WHAT IS NEEDED
In your copy of the records, include every word exactly and no pictures.

[[ LISTED ENTRIES open ]]

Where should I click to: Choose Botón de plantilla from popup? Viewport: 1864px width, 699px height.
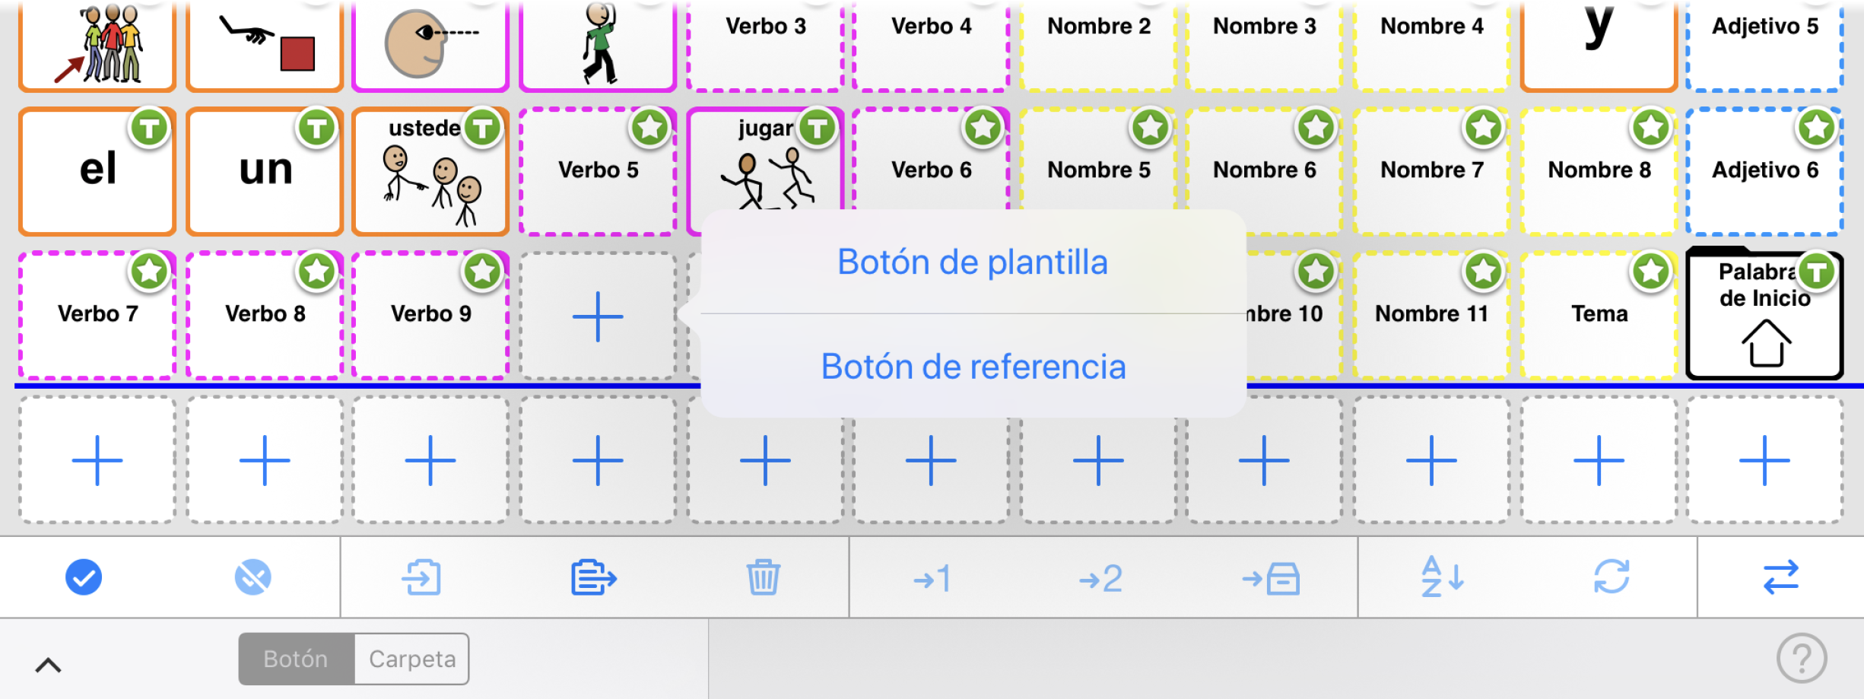point(972,262)
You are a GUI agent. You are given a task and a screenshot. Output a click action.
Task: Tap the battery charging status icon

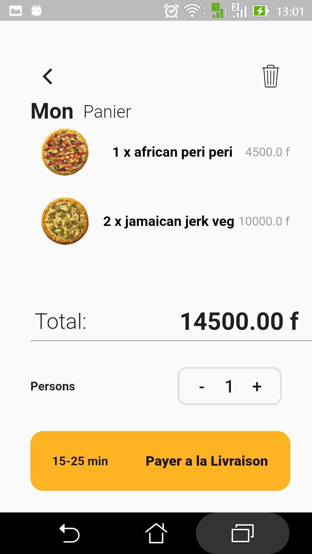coord(260,11)
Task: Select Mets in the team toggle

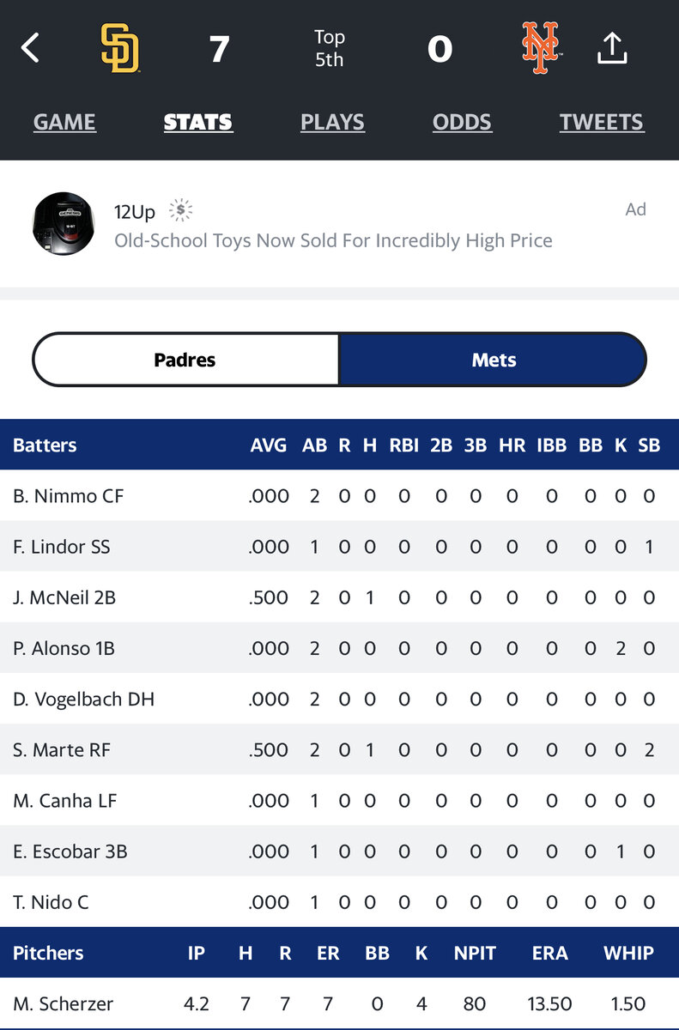Action: click(x=494, y=360)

[[ LISTED ENTRIES closed ]]

ANSWER SPACE
Where should I click to: Choose Botón de plantilla from popup? Viewport: 1864px width, 699px height.
point(972,262)
You are a GUI agent. You are given a task and a screenshot. Output a click action.
Task: Tap the battery charging status icon

coord(260,11)
Task: Select Mets in the team toggle

Action: click(x=494, y=360)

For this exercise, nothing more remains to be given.